The Broncos plan to kick off their first game of the season in February 2021. The team is excited to play and work for what they hope to be another Mountain West Championship. As for now, they’ll be tying up their cleats and hitting the practice field.
As practices have returned with health and safety guidelines, only two players will be returning to their original positions on the field. The majority of the team will be switching their position and acclimating to a new one. These changes haven’t stopped them from moving forward.
“I think the teams that do really well are the ones that get better every day,” said Coach Jim Thomas. “Our job is to try and teach, help and guide them to be able to get better on the field, off the field, in school, in their personal life, family life whatever it may be.

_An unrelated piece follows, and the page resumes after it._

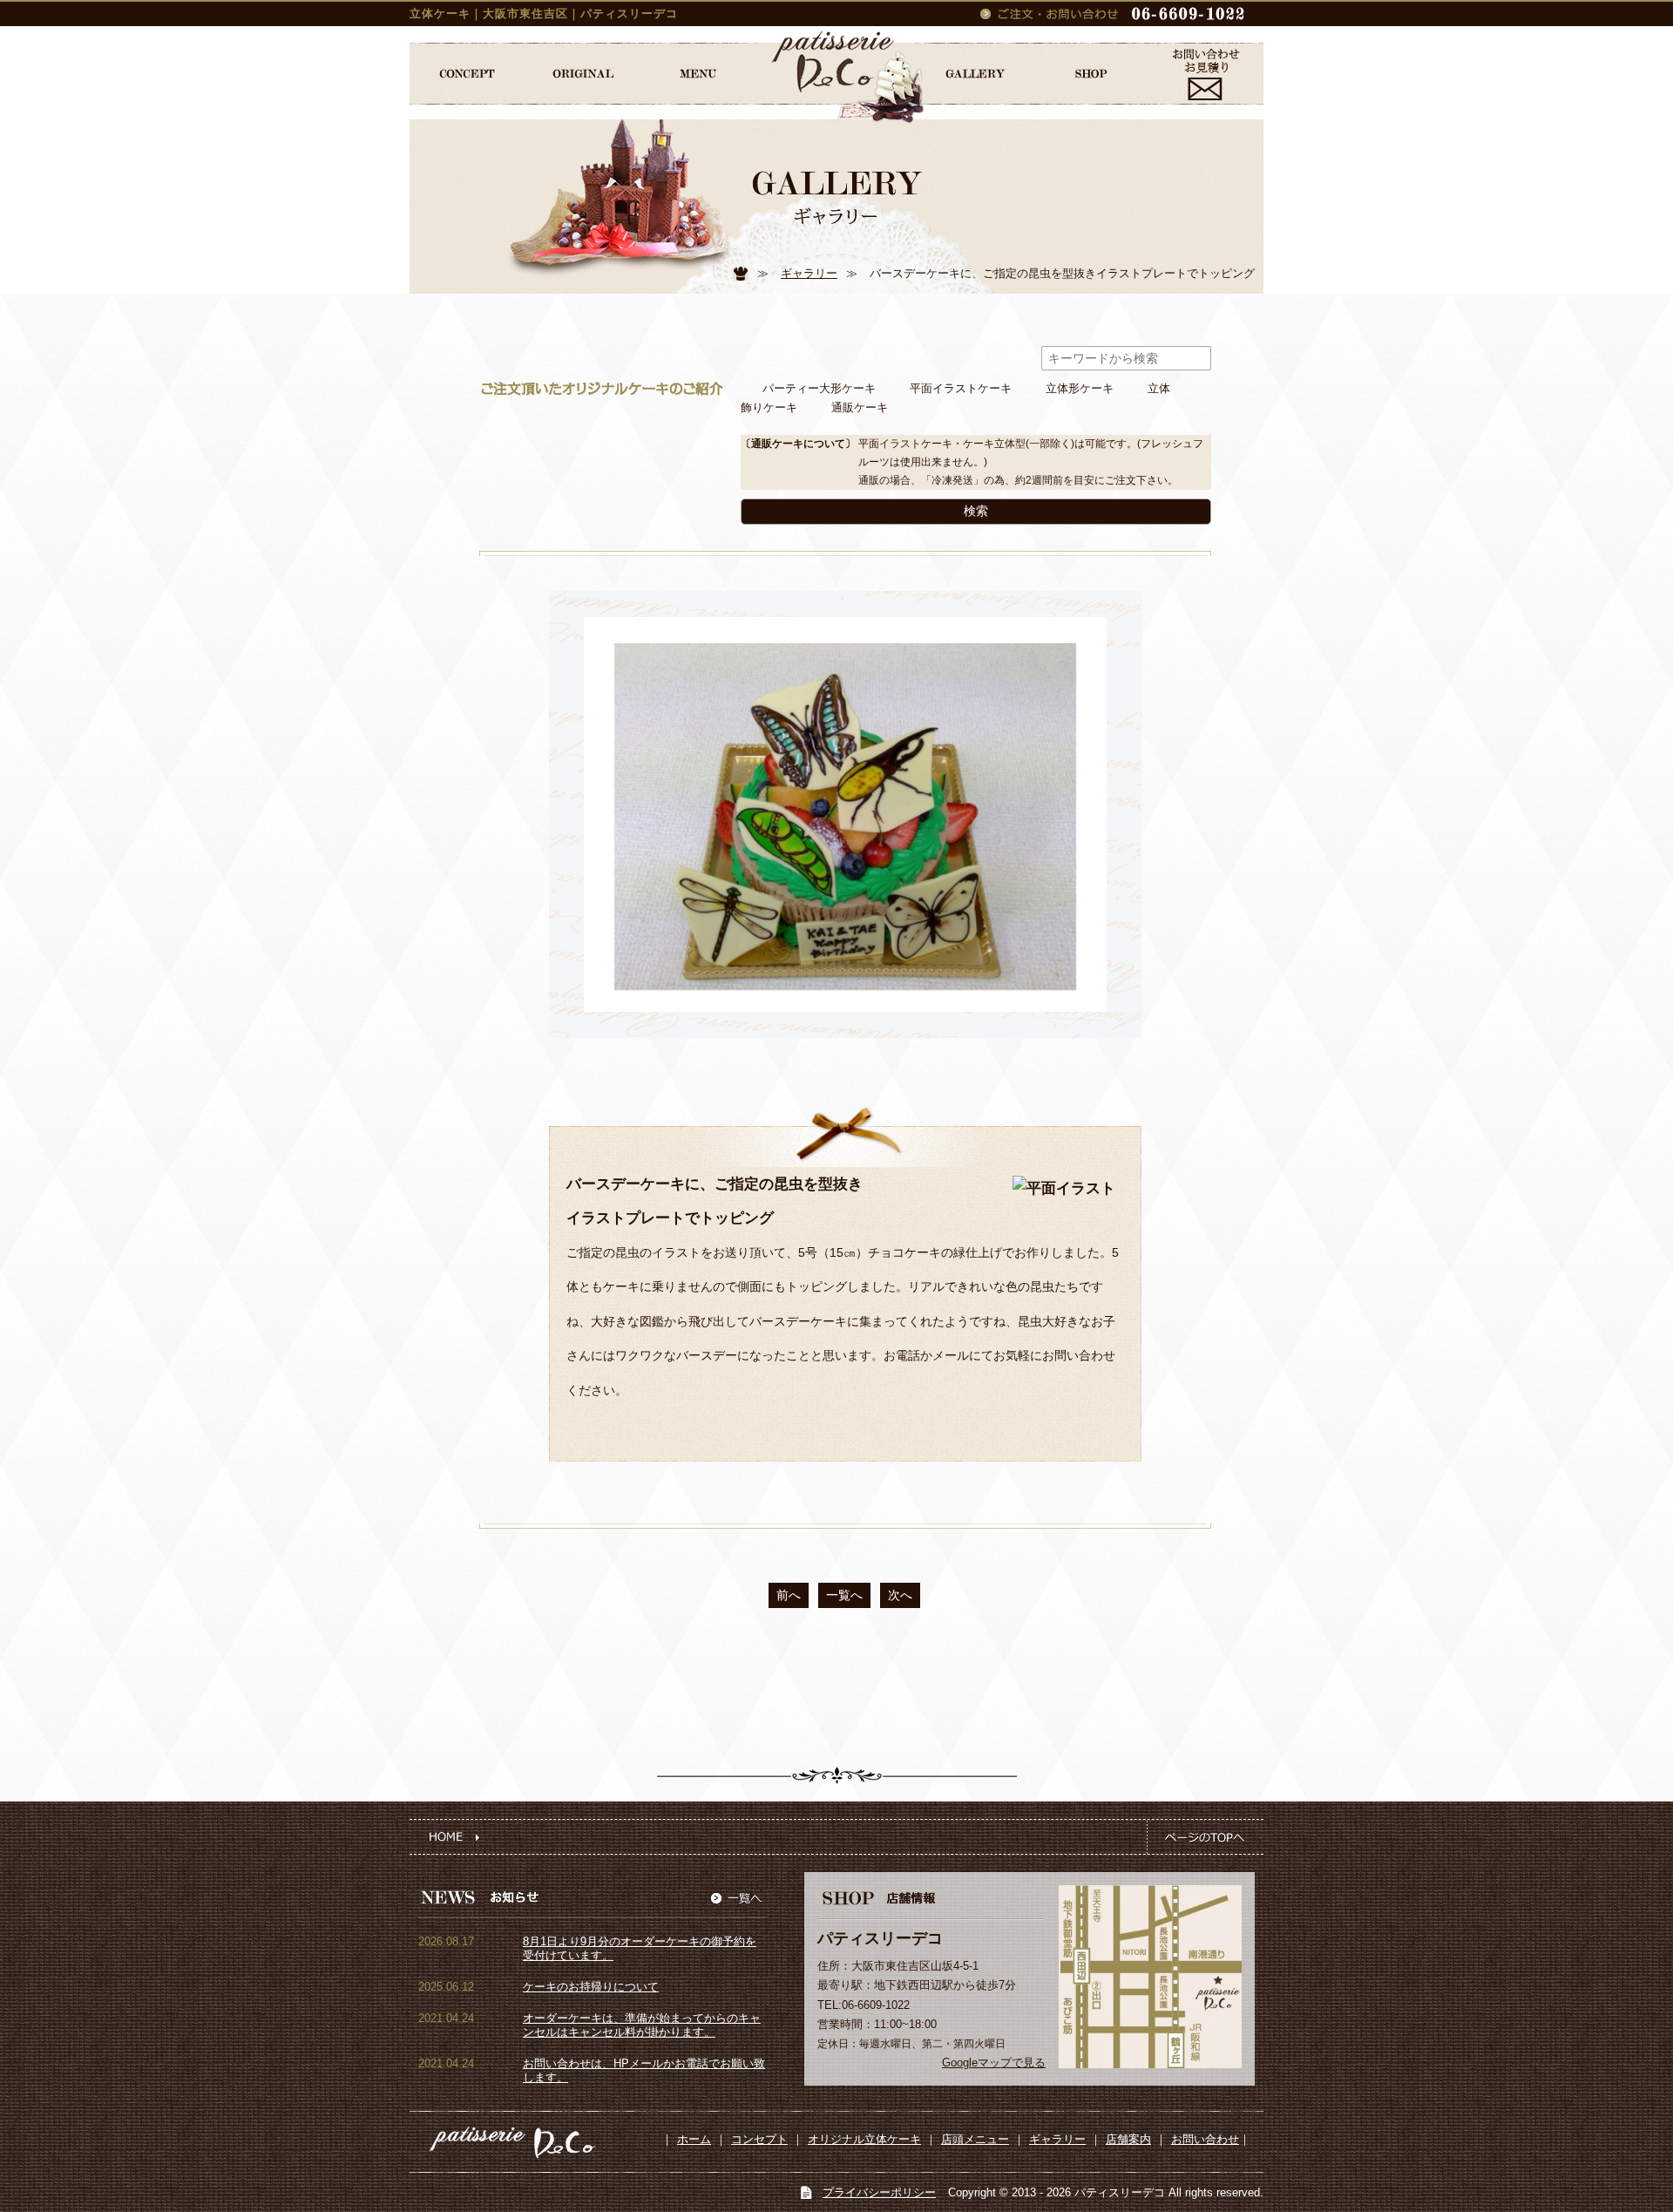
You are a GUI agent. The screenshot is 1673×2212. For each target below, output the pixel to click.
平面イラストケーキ (961, 389)
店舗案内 (1128, 2139)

So, we just dedicate ourselves to that process and that usually comes out pretty good on the field.”
Coming off of a Mountain West Championship and having their spring season cut, short there have been a lot of changes made within the program. Their goal this season is to play hard, win games and hopefully get another championship under their belt.
“If you ever don’t try to win a game, you’ve got some questions to ask yourself,” Thomas said.
Losing a lot of their starters caused players like senior forward Aubree Chatterton to step up and remain positive for the rest of her teammates. According to Chatterton, this process has not been the easiest.
“We all hoped the problem would’ve been solved, but we came in with high hopes and knew that anything was possible,” Chatterton said. “We were still going to train and be a team no matter what happened.”
For a while, the team had to practice in small groups until Central District Health approved of groups with larger numbers. Having separate practices was difficult, but Chatterton believes her leadership role on the team kept everyone relaxed and calm about the whole situation.
“Right now we are just fortunate enough to be able to even practice together and play together as a team,” Chatterton said.